> _THE TASK_
Set down again exactly the lines of the listing below that fall between the line holding "Le Mir (628, 517)" and the line holding "September 2009 (657, 1007)", inclusive.

> _MATERIAL TO PROCESS_
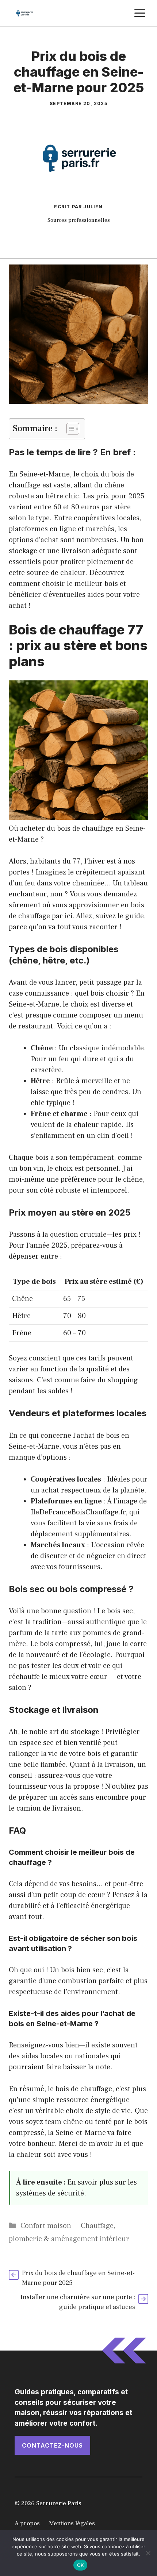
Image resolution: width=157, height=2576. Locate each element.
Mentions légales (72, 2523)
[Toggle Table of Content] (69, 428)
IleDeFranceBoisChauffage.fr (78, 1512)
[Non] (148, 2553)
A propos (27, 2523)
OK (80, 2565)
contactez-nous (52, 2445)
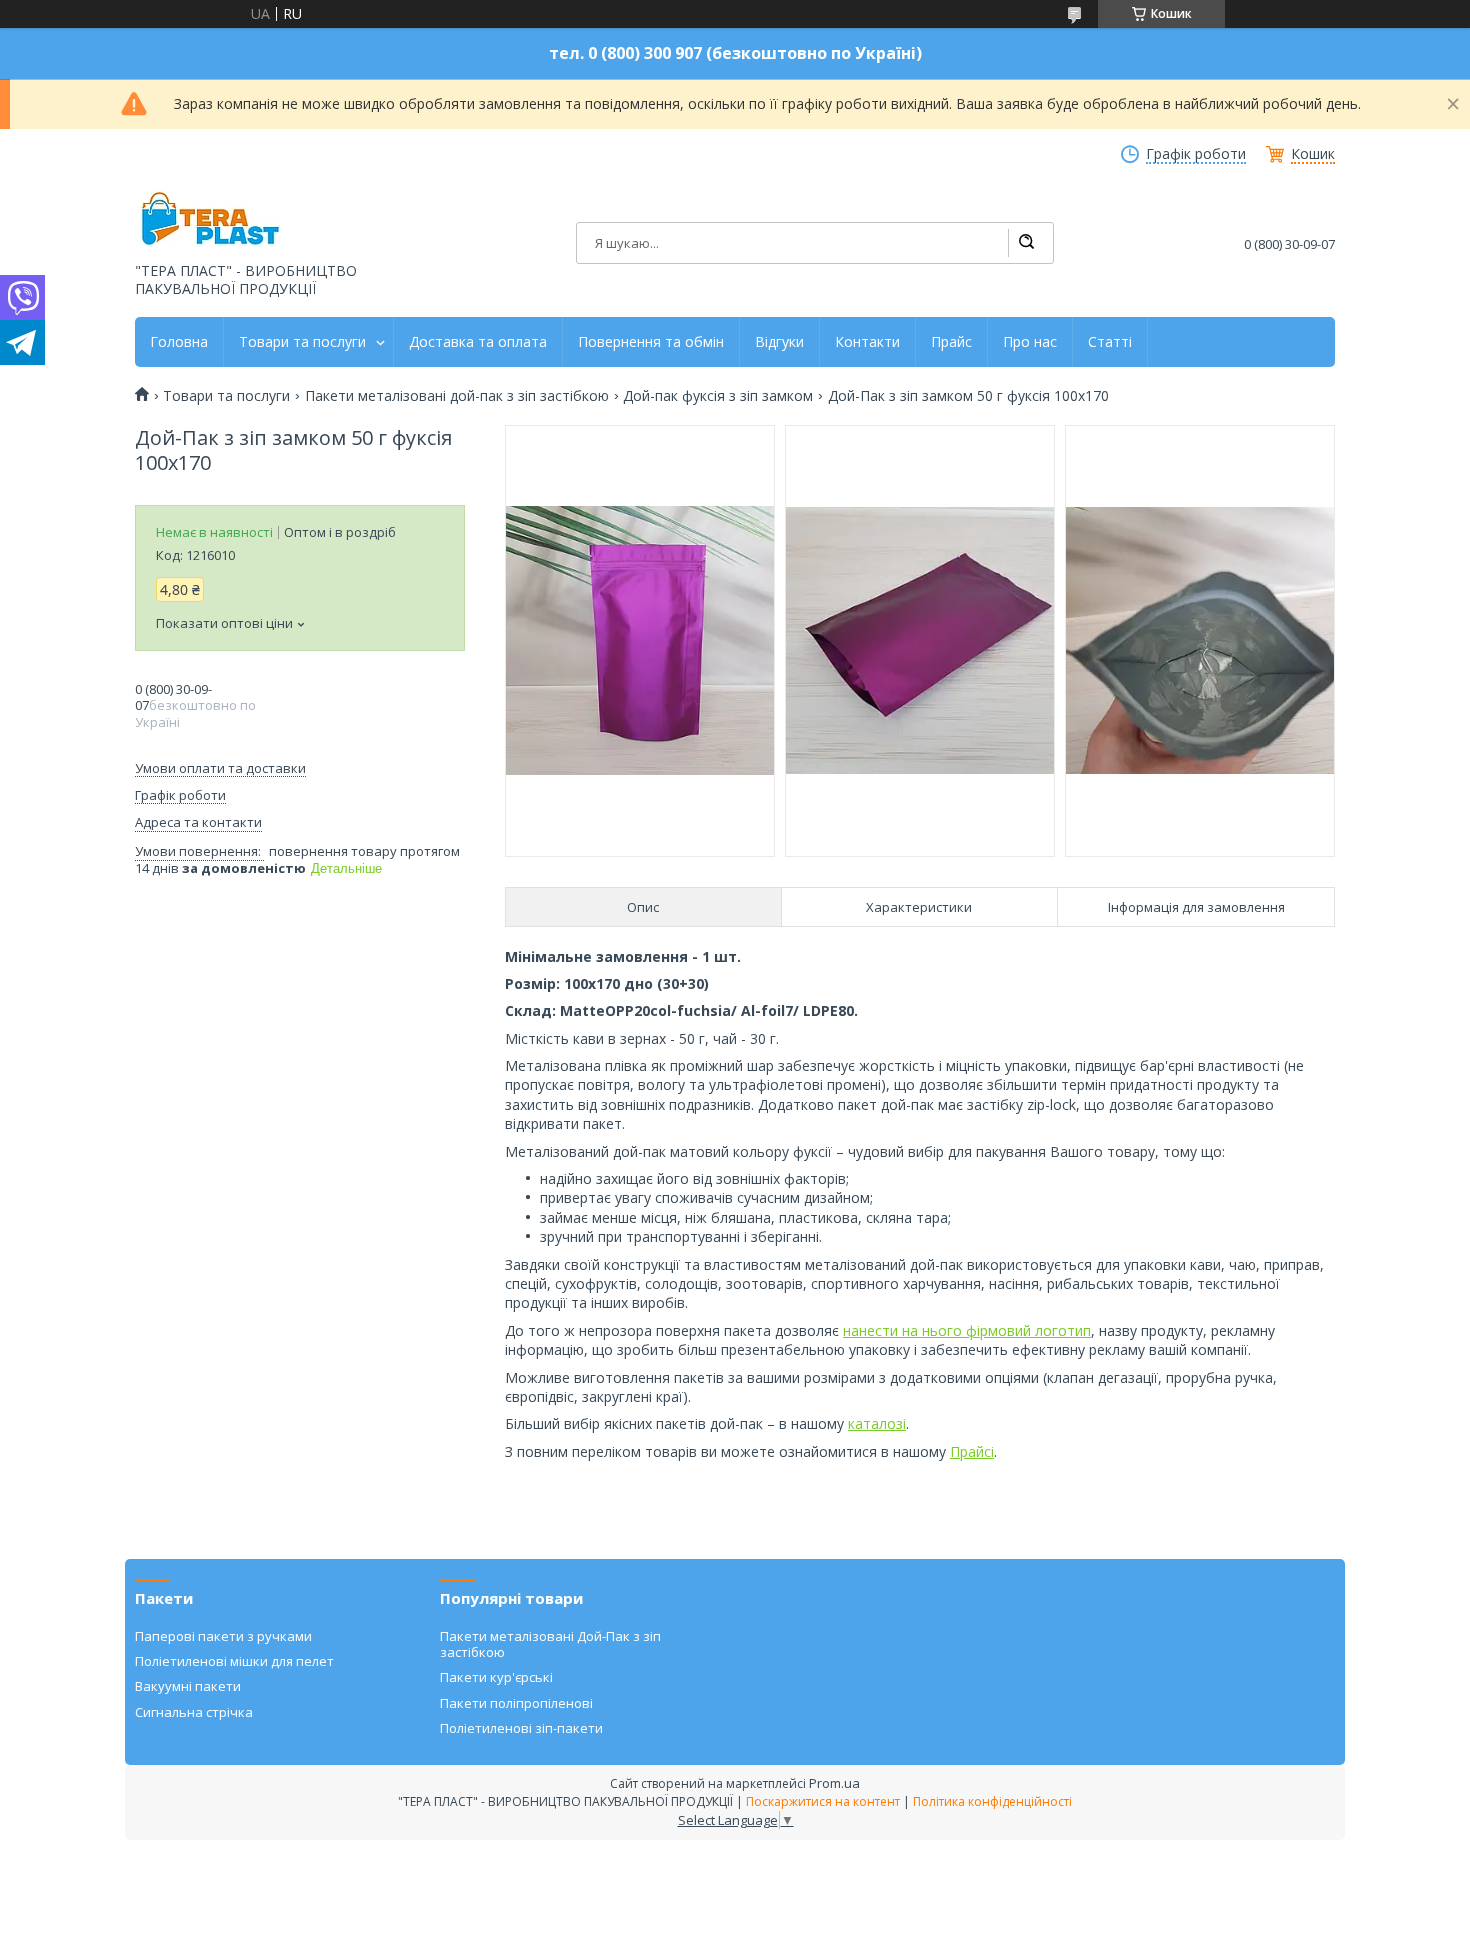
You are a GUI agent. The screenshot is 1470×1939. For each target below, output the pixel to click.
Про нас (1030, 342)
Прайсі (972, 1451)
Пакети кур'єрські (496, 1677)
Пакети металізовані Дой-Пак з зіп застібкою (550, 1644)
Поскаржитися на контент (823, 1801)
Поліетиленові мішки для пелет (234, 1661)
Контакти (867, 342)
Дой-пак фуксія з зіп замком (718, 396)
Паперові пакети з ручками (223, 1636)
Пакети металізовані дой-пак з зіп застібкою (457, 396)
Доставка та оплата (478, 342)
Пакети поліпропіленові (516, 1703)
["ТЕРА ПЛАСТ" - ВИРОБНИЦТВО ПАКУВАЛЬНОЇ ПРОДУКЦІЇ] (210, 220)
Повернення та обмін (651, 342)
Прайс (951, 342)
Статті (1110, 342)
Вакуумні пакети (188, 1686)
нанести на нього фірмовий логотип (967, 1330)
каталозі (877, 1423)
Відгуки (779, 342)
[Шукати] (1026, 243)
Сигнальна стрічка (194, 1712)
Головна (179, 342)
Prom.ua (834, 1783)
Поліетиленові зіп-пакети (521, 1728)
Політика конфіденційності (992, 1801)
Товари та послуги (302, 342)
--
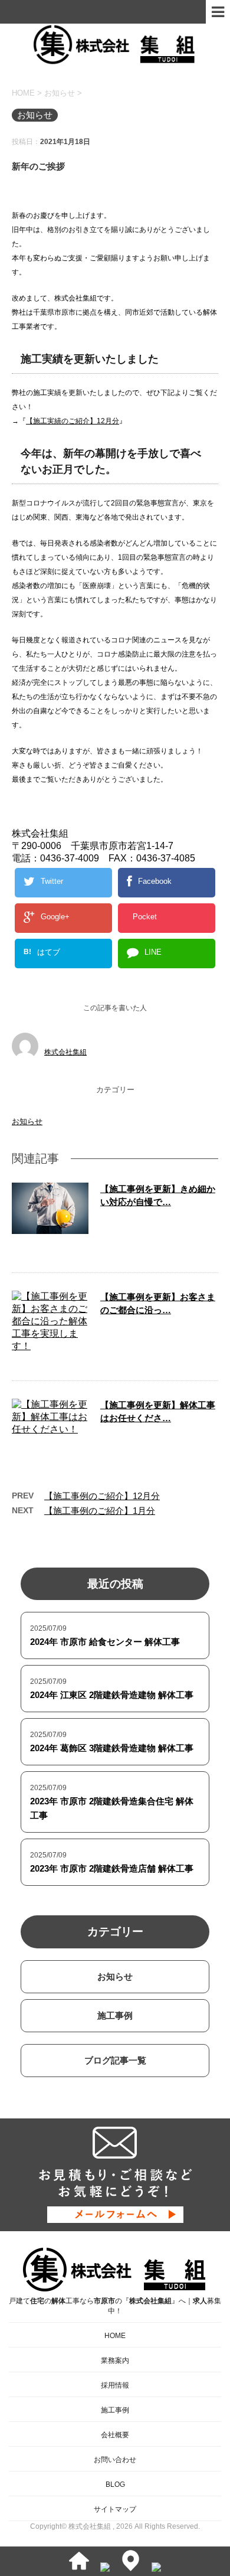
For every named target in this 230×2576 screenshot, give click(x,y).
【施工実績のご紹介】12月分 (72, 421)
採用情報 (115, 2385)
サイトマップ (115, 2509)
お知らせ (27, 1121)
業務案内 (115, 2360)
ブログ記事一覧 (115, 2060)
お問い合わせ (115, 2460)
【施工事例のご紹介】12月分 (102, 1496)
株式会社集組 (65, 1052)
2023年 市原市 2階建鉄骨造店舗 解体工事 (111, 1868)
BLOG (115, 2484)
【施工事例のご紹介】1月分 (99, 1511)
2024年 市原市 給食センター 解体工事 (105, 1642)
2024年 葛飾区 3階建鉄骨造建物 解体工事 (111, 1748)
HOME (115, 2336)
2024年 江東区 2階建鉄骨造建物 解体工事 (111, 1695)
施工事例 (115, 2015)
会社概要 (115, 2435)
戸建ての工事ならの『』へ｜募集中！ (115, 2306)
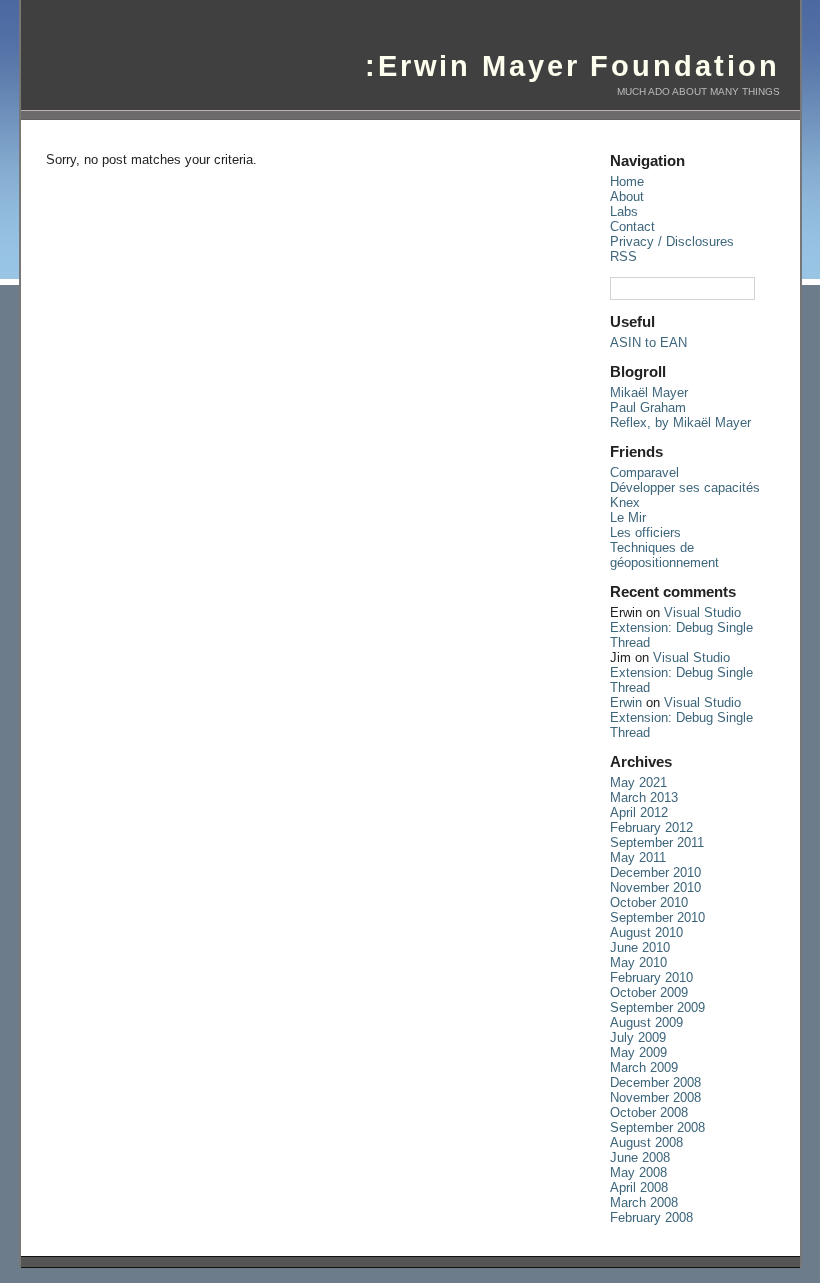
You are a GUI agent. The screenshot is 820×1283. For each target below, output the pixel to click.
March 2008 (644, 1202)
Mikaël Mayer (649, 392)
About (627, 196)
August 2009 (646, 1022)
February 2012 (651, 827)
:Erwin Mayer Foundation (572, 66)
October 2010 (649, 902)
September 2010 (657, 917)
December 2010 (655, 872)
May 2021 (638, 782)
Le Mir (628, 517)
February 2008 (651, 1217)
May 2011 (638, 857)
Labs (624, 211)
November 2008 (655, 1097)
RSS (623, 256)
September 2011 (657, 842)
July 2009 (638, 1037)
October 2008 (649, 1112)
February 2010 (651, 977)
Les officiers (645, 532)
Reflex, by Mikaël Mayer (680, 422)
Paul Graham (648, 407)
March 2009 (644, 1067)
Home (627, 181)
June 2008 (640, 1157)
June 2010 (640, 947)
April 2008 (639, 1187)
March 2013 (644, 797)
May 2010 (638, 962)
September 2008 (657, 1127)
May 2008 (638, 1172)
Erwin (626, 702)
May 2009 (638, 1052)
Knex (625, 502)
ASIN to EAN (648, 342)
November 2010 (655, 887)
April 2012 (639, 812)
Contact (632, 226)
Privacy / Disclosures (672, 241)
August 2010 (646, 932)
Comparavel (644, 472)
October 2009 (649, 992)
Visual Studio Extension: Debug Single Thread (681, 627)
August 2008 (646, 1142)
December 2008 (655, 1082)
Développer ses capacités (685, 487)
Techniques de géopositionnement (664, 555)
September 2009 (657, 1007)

> _SOLVED EXERCISE_
Le Mir (628, 517)
February 2008 (651, 1217)
May 2011 (638, 857)
Labs (624, 211)
November 2008 (655, 1097)
RSS (623, 256)
September 2011 (657, 842)
July 2009 (638, 1037)
October 2008 (649, 1112)
February 2010 (651, 977)
Les officiers (645, 532)
Reflex, by Mikaël Mayer (680, 422)
Paul Graham (648, 407)
March 2009 (644, 1067)
Home (627, 181)
June 2008 (640, 1157)
June 2010 (640, 947)
April 2008 (639, 1187)
March 2013 (644, 797)
May 2010 (638, 962)
September 2008 (657, 1127)
May 2008 (638, 1172)
Erwin (626, 702)
May 2009 (638, 1052)
Knex (625, 502)
ASIN to EAN (648, 342)
November 2010 (655, 887)
April 2012 (639, 812)
Contact (632, 226)
Privacy / Disclosures (672, 241)
August 2010 (646, 932)
Comparavel (644, 472)
October 2009 (649, 992)
Visual Studio Extension: Debug Single Thread (681, 627)
August 2008 (646, 1142)
December 2008 (655, 1082)
Développer ses capacités (685, 487)
Techniques de géopositionnement (664, 555)
September 2009 (657, 1007)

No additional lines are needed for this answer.